You admire my hands: the wild
animal of me that performs. Tricks
were not Astley’s invention, but an
audience. He built them with
his cavalry hands, wove the delicate
constructions for show. The circus
merely a transplanted heart, pulsing
in the chest of a new building, fleshed
out for the stories of the nouveau
cirque. We have interest in the new.
And the horses’ galloped into this
Gilded-Age product: fetlock, hock,
hoof. And they were wanted. My body’s
tricks are of my own invention.
I invent ways to make it simple:
substitute longing for long walks
and acrobatics for a solitary stretch. What
if I built us a wooden arena for our
stunts, secured a canvas tent in the living
room for the days that might
tumble through us? Competition
as fierce as a caged animal. Profit
as evergreen. We could compete
with the outside: my mouth
swallowing the edges of town, bills
disappearing like they do. I would
cradle the soft display of love in
my dough-covered hands, let
us rise and rise.
Together, we rise from bed in yesterday’s
clothes with the blankets knotted, the sky
as simple as ever. I am trying to find
a way to say I do not want to abide.
The dishes wait for us. The laundry does.

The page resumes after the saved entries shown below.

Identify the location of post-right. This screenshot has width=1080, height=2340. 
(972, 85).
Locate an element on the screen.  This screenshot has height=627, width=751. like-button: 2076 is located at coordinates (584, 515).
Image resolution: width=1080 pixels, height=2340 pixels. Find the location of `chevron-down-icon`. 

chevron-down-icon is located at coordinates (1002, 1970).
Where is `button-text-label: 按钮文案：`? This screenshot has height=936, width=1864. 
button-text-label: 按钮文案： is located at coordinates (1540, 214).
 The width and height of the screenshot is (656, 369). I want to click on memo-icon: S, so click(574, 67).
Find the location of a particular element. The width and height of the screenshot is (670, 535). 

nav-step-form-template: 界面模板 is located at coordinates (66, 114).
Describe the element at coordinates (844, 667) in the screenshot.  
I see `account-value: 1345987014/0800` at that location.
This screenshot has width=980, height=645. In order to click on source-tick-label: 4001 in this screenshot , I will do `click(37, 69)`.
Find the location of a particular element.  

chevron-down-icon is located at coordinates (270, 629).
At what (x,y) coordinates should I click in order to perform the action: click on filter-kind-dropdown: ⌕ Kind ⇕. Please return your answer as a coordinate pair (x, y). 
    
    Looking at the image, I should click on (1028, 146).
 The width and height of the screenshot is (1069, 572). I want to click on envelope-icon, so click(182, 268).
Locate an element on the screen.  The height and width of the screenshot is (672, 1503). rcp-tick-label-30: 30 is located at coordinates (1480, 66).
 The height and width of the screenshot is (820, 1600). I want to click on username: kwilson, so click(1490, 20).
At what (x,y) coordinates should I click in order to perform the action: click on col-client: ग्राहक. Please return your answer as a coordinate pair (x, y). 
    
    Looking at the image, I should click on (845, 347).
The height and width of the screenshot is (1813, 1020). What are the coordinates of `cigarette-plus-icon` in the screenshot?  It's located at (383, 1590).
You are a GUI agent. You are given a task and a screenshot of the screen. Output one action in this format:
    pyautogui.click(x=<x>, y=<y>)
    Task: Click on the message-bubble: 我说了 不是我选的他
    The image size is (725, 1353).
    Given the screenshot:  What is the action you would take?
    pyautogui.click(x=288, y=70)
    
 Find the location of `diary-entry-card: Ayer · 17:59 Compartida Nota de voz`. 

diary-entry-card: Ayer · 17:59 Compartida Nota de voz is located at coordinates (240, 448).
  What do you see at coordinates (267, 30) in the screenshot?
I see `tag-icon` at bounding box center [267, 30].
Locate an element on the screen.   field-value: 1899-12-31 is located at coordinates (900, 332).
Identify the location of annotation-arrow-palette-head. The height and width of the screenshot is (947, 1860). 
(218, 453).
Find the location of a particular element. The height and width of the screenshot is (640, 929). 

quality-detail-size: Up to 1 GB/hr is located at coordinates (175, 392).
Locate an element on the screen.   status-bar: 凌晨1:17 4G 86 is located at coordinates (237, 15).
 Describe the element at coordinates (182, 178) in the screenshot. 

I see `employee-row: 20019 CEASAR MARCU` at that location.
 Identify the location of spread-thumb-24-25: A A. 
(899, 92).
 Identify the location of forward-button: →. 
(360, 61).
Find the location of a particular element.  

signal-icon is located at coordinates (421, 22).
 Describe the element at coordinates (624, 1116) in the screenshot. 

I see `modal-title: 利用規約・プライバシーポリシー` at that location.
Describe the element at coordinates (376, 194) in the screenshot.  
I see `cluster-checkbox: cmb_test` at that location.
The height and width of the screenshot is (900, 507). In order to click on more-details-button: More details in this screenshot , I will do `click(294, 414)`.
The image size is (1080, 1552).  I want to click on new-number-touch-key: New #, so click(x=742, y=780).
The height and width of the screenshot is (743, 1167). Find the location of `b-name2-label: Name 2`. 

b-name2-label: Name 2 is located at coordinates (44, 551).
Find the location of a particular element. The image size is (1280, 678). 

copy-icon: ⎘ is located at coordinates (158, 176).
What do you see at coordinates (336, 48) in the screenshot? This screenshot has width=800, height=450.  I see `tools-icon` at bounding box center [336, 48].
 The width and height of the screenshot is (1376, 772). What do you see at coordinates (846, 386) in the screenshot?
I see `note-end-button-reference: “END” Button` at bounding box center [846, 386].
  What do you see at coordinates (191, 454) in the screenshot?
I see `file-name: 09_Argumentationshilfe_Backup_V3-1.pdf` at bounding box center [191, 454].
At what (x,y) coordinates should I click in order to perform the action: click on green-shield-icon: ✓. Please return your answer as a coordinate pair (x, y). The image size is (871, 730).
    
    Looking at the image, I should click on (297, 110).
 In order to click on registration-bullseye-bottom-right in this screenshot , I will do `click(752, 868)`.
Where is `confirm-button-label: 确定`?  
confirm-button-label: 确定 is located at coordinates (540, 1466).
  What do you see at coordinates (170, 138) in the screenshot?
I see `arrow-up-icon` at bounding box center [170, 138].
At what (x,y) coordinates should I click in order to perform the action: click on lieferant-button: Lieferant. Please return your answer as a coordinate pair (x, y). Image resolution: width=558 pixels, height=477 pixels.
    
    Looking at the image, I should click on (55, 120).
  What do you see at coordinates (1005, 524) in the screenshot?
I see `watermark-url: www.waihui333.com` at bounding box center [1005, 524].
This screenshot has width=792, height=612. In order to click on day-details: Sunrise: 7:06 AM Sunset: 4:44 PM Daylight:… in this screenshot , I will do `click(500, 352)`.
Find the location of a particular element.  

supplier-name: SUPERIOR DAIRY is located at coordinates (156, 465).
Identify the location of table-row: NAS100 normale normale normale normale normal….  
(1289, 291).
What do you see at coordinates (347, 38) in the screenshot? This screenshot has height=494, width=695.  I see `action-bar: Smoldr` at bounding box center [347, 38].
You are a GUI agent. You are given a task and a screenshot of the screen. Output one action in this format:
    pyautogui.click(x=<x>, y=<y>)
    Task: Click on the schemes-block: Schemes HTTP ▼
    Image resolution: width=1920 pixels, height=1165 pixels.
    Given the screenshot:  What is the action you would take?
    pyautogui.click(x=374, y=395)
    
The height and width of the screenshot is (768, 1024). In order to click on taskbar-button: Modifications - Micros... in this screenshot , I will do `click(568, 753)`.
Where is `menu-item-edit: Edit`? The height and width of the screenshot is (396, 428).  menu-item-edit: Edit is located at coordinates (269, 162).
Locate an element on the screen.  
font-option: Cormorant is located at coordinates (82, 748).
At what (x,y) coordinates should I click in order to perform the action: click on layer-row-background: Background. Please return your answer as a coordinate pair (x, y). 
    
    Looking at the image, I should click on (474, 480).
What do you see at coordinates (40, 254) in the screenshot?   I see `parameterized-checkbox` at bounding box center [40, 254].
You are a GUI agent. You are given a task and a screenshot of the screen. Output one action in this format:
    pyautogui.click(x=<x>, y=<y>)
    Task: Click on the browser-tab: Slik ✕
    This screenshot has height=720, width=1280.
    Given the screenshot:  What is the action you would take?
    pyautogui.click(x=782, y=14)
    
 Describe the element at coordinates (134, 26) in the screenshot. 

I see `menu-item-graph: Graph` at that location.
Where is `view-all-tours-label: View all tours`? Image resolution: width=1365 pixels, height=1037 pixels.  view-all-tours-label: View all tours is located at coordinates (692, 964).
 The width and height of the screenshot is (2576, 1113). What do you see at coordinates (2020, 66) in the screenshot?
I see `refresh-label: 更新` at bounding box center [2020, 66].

We labor over the small fractures
of habit. Your smell and the memory
of it are no different. My hands reach
out and you lift me up. These private
stunts. You want to keep
us on the rise, show our faces off
to no one but our own
modest selves tomorrow
and then tomorrow and then.
To say the sky is a blanket, too simple,
so I punch at imaginary ghosts. Zazel
comes to me late in a dream but not
of late. We exercise our urgency:
how you and I walk the trail
with holes in our logic.
This is the arrival of dark and the sky
makes sense of our space. I waver
between debts. The moon, full.
What I mean: I await what never fails
and you admire this: the wild I invent,
a way to make it simple: we rise
from bed in yesterdays.
Caroline Chavatel is the author of White Noises (Greentower Press, 2019), which won The Laurel Review’s 2018 Midwest Chapbook Contest. Her work has appeared in AGNI, Sixth Finch, Foundry, Ninth Letter, and Poetry Northwest, among others. She is co-founding editor of The Shore, an editor at Madhouse Press, and is currently a PhD student at Georgia State University where she is Poetry Editor of New South.